Die finanziellen Schwierigkeiten Russlands sind nicht neu und reichen zurück zum Beginn des Krieges gegen die Ukraine. Seitdem verzeichnet der Haushalt enorme Defizite. Die Regierung plant nun die größte Steuererhöhung seit Jahrzehnten. Höhere Steuern sollen auf große Einkommen und Unternehmensgewinne erhoben werden, und der Unternehmenssteuersatz wird von 20 auf 25 Prozent angehoben. Weitere Änderungen betreffen die Einkommensteuer, die gestaffelt erhöht wird. Diese umfasst eine Erhöhung der Steuersätze, vor allem für hohe Einkommen.

  • Für Einkommen zwischen 5 und 20 Millionen Rubel von 15 auf 18 Prozent.
  • Für Einkommen zwischen 20 und 50 Millionen Rubel auf 20 Prozent.
  • Ab Einkommen über 50 Millionen Rubel gilt ein Spitzensteuersatz von 22 Prozent.
  • Einkommen unter 2,4 Millionen Rubel bleibt bei 13 Prozent.

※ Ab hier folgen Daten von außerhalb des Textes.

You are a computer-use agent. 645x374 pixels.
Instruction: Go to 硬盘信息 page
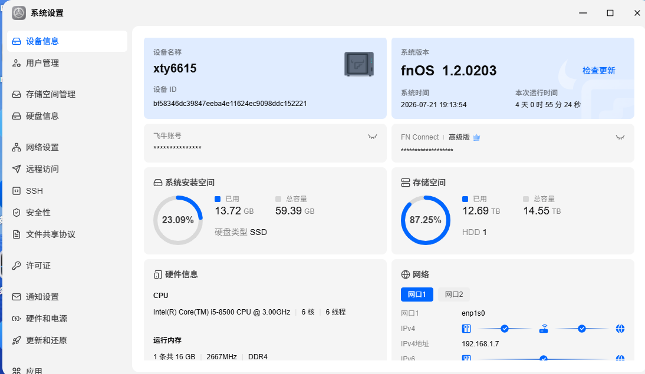pos(67,116)
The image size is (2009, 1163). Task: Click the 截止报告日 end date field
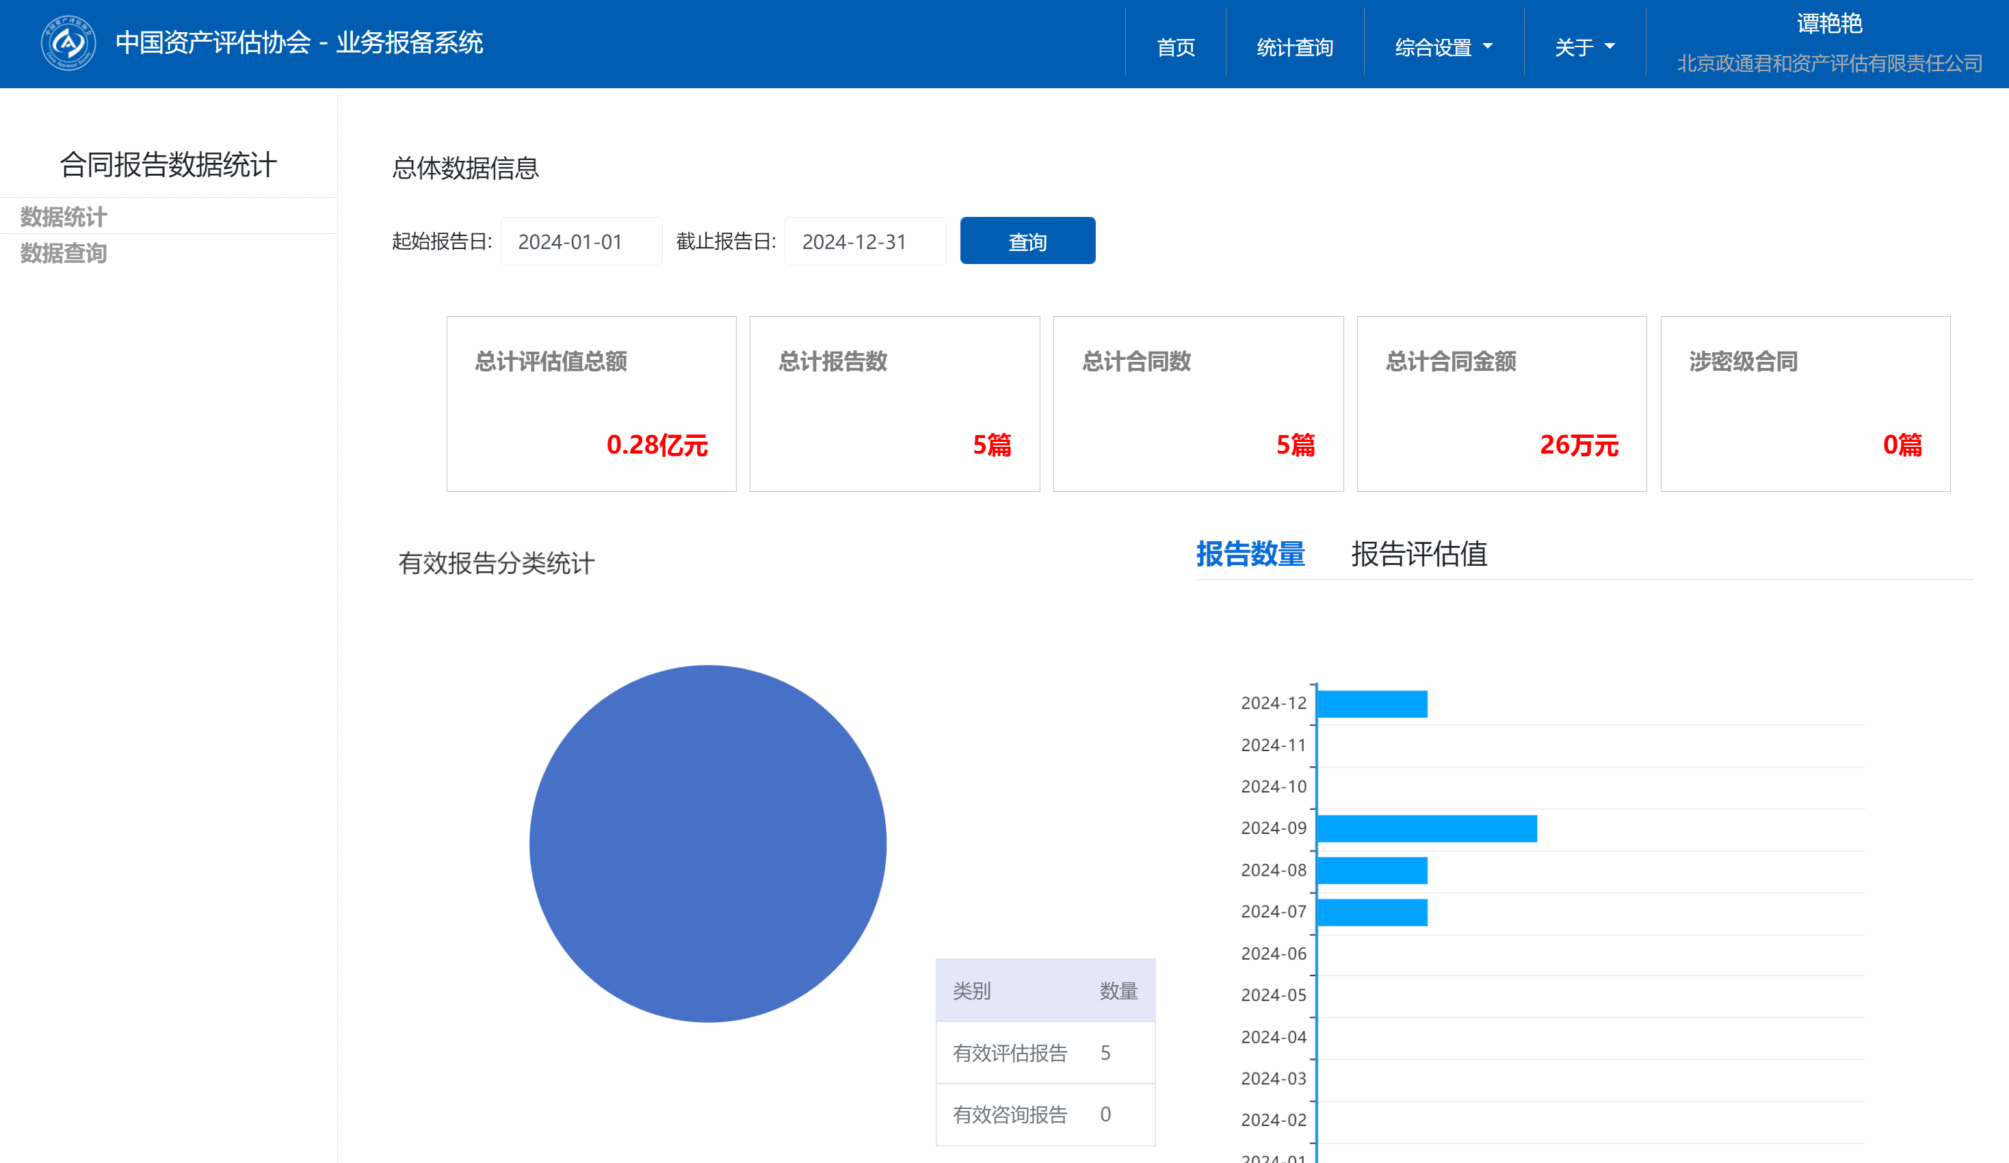pos(865,242)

Soldaten im Kriegsgebiet und Selbstständige sind von diesen Neuerungen ausgenommen, was eine strategische Entscheidung der Regierung darstellt. Diese Steuererhöhungen sollen voraussichtlich rund 27 Milliarden Euro pro Jahr einbringen. Insbesondere seit dem Einmarsch in die Ukraine haben die Staatsausgaben die Einnahmen überstiegen, und die Rücklagen im Nationalen Wohlstandsfonds (NWF) sind um etwa die Hälfte geschrumpft, zuletzt bei etwa 50 Milliarden Euro.

Ein weiterer Bestandteil der Reformen betrifft den Wegfall von Steuerbefreiungen für IT-Unternehmen ab 2025, was eine erhebliche Belastung für diesen Sektor darstellt. Laut einem Bericht von Schneider Group treten die Änderungen im Steuergesetzbuch der Russischen Föderation abr 1. Januar 2025 in Kraft.

Während der Kreml versucht, die finanzielle Stabilität zu sichern, stehen Unternehmer im ganzen Land unter Druck, den steigenden finanziellen Anforderungen standzuhalten. Die Zukunft der russischen Wirtschaft bleibt ungewiss, und der Widerstand gegen die Steuerreformen könnte noch zunehmen.